Paris Peace Accords 23 Oct. 1991

Wednesday, February 15, 2017

[Vietnamization: Logging] Government Records Expose Widespread Violations of Wood Export Ban

Government Records Expose Widespread Violations of Wood Export Ban

The Cambodia Daily | 14 February 2017
Cambodian timber continues to make its way into Vietnam despite a blanket ban on exports there, government records from both countries show.
Vietnamese customs data show the country imported 171,438 cubic meters of Cambodian sawn wood last year, in spite of a ban on sales there enacted in January while Cambodia’s general department of customs and excise counted 4,230 cubic meters.
“The customs data show that the export ban remains largely a paper tiger,” said Marcus Hardke, an independent environmental expert who has spent two decades investigating deforestation.
The Vietnamese data, obtained by U.S. NGO Forest Trends, amounted to less than half of 2015 imports, but exceeded the 154,000 cubic meters tallied in 2014.
Cambodian export records have also differed wildly from its neighbors in the past, with the government counting almost $1 billion less in wood exports than the rest of the world reported receiving from the country between 2005 and last year, according to figures the countries supplied to the U.N.
Xuan Phuc, a regional trade and finance analyst for Forest Trends, said while the drop compared to 2015 was significant, the export numbers were “still huge.”

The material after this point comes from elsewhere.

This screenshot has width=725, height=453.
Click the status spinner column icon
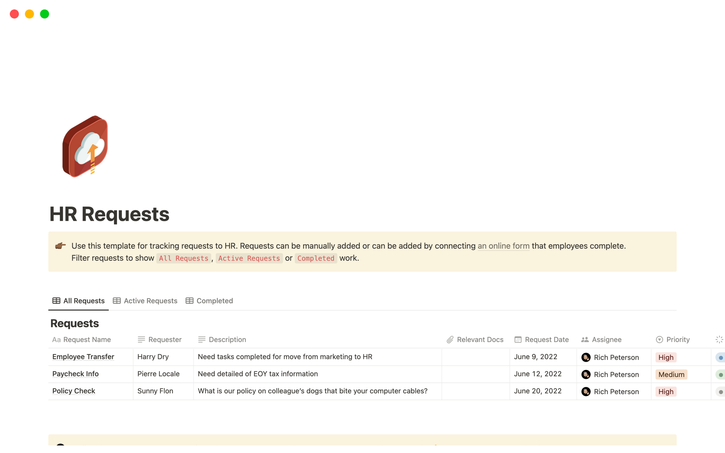719,340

The numbers appear to validate skepticism over the timber ban and crackdown enacted by National Military Police in January last year, with many having doubted that the military police would actually halt the relentless flow of Cambodian timber—often illegally logged—to Vietnam.
Mr. Hardke called the crackdown “more of a shakedown and business dispute” than a concerted effort to stop the trade.
“Logging and clearing in community forests is condoned, in some places even encouraged,” he wrote in an email. “Everything seems negotiable and more often than not, perpetrators miraculously escape identification.”
Eng Hy, spokesman for the National Military Police, repeated past claims that he could not verify the accuracy of Forest Trends’ reports without seeing them, in spite of regular questions about the amount of timber recorded moving across the border with Vietnam.
“We have never recognized any figures besides the reports of our task force, so I do not know the figure mentioned in the report from a customs office in Vietnam,” he said. “The national task force has a duty to stop illegal logging…so we have no time to find the source of the figures to prove whether the report is true or not.”